Top of PROVIDED RECORDS

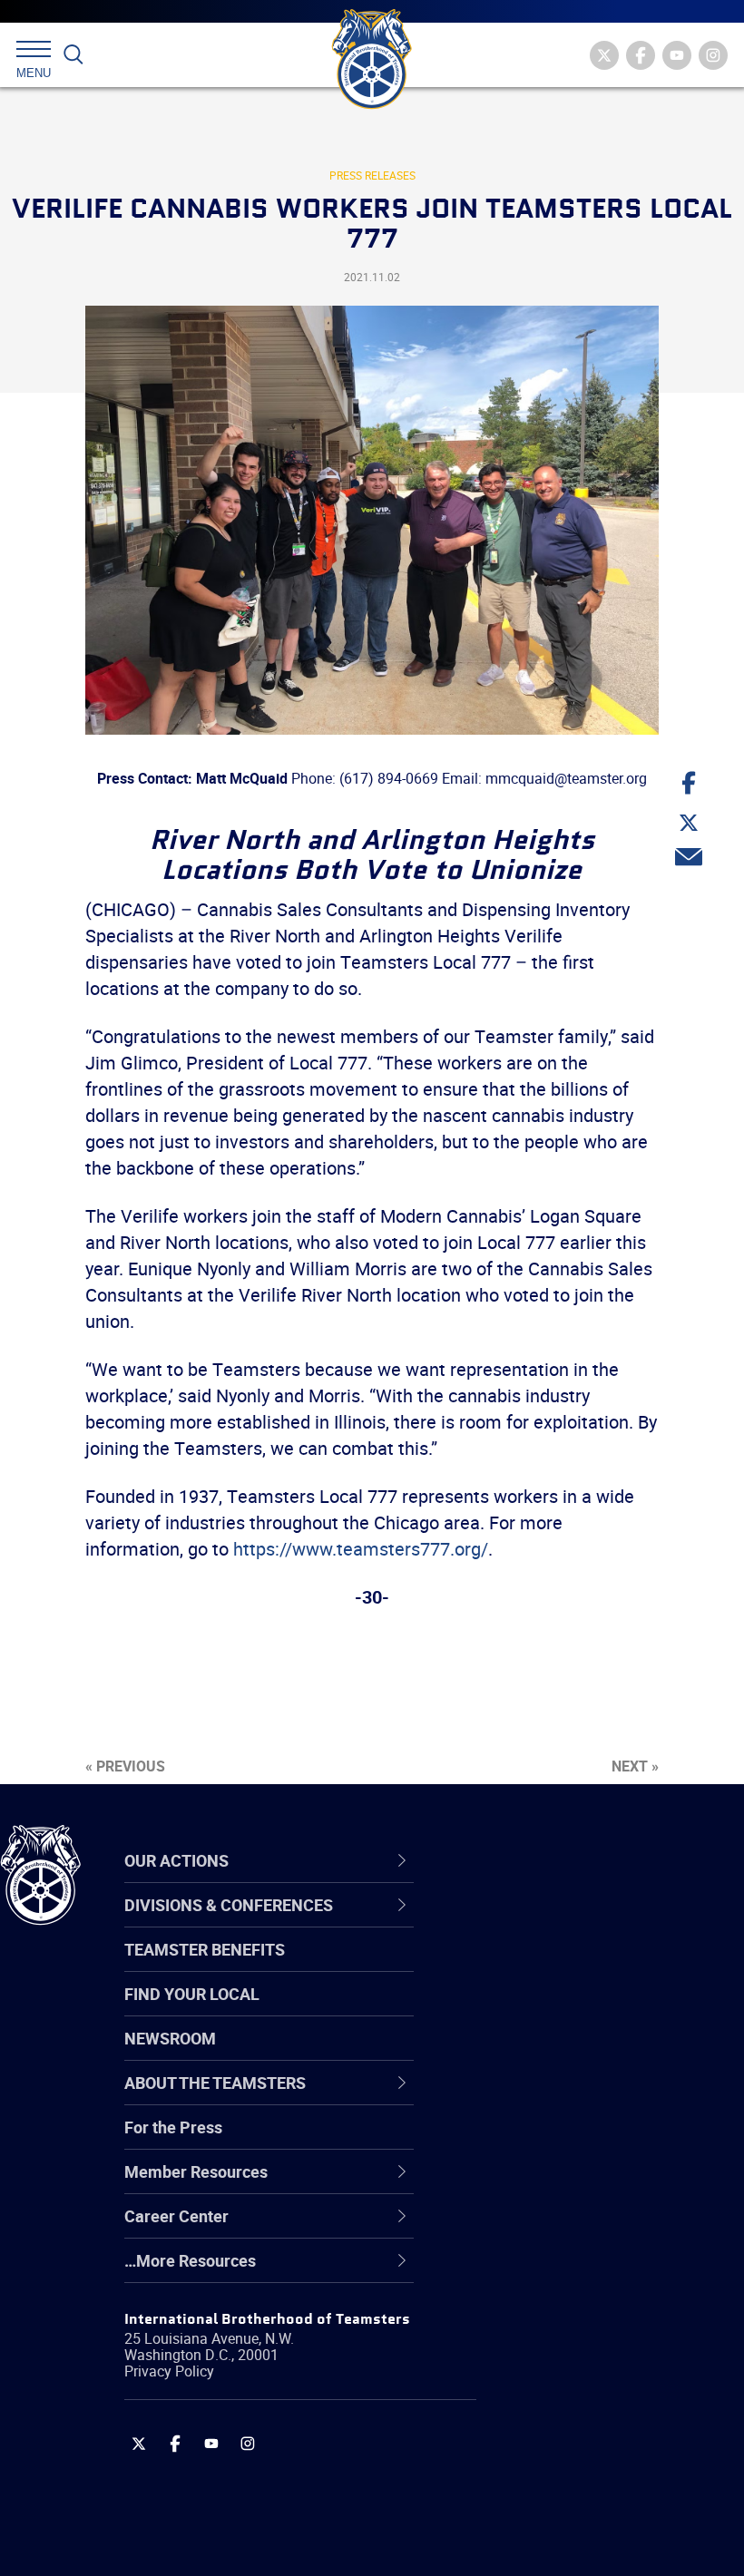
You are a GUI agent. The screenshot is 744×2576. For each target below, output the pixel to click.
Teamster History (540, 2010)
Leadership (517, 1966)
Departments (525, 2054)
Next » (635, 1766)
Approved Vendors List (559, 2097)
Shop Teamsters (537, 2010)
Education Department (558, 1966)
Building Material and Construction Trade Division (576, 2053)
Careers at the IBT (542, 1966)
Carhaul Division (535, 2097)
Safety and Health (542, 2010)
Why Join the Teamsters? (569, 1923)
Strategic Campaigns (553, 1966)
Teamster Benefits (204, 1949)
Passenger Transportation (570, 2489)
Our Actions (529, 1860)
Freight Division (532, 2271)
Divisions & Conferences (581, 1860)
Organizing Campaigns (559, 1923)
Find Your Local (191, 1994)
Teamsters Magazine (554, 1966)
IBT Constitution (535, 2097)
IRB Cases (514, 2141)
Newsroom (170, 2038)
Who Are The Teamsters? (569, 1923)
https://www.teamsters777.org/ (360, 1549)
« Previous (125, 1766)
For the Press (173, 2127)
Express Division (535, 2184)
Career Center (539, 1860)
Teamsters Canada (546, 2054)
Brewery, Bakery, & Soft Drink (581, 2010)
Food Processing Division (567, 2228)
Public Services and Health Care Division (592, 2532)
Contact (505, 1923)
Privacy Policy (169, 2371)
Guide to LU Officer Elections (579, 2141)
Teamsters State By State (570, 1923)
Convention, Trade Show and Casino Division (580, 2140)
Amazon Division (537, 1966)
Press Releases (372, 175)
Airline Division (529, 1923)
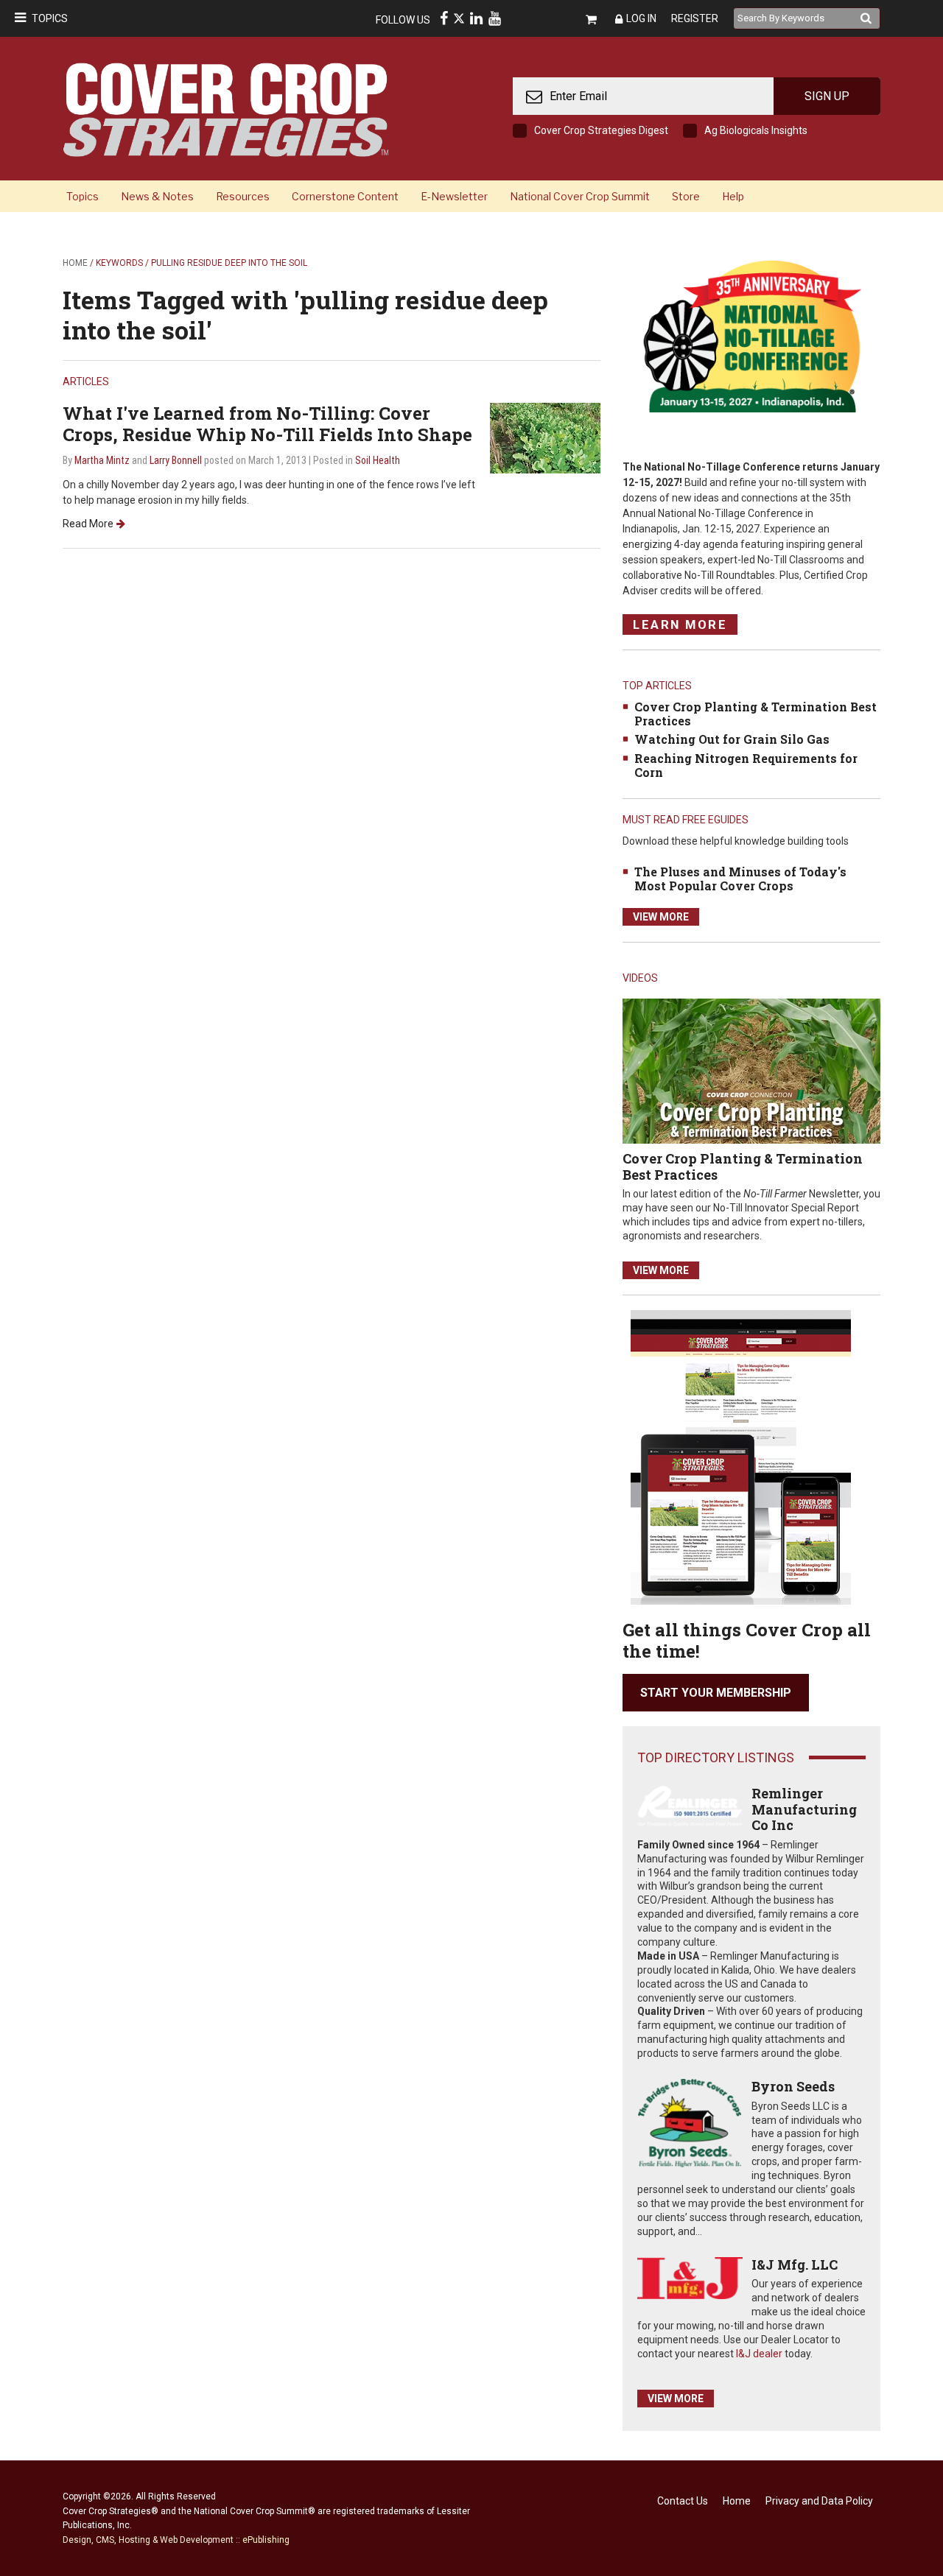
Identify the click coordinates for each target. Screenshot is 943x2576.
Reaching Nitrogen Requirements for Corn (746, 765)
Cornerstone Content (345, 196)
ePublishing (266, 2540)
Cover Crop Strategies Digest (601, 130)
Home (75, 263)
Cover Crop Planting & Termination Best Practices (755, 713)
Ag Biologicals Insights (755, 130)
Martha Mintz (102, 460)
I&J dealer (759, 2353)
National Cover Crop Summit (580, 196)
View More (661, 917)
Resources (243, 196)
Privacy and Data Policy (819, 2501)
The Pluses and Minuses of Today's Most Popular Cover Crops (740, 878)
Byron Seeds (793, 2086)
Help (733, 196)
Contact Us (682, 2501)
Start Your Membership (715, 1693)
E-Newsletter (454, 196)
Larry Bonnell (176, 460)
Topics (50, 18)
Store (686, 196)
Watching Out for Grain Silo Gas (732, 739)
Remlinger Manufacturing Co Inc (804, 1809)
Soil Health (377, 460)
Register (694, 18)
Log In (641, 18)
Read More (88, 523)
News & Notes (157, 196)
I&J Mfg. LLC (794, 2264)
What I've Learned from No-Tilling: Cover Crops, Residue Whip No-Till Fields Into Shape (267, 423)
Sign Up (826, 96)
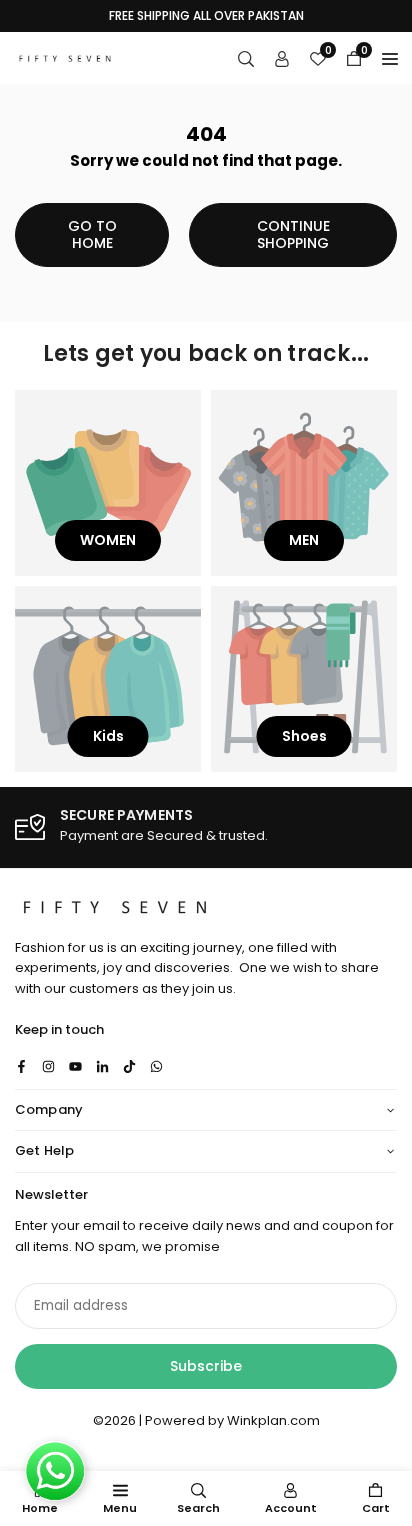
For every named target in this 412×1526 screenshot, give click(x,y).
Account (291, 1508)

Bottom of PROVIDED RECORDS

▶ _WORK INSTRUCTIONS_:
Exactly as written, reproduce the lines from the one containing "I&J Mfg. LLC (794, 2264)" through the last line of the entries above, and leave every picture out.

▶ _RESPONSE_:
I&J Mfg. LLC (794, 2264)
What I've Learned from No-Tilling: Cover Crops, Residue Whip No-Till Fields Into Shape (267, 423)
Sign Up (826, 96)
For every named target in this 412×1526 screenshot, give click(x,y).
Account (291, 1508)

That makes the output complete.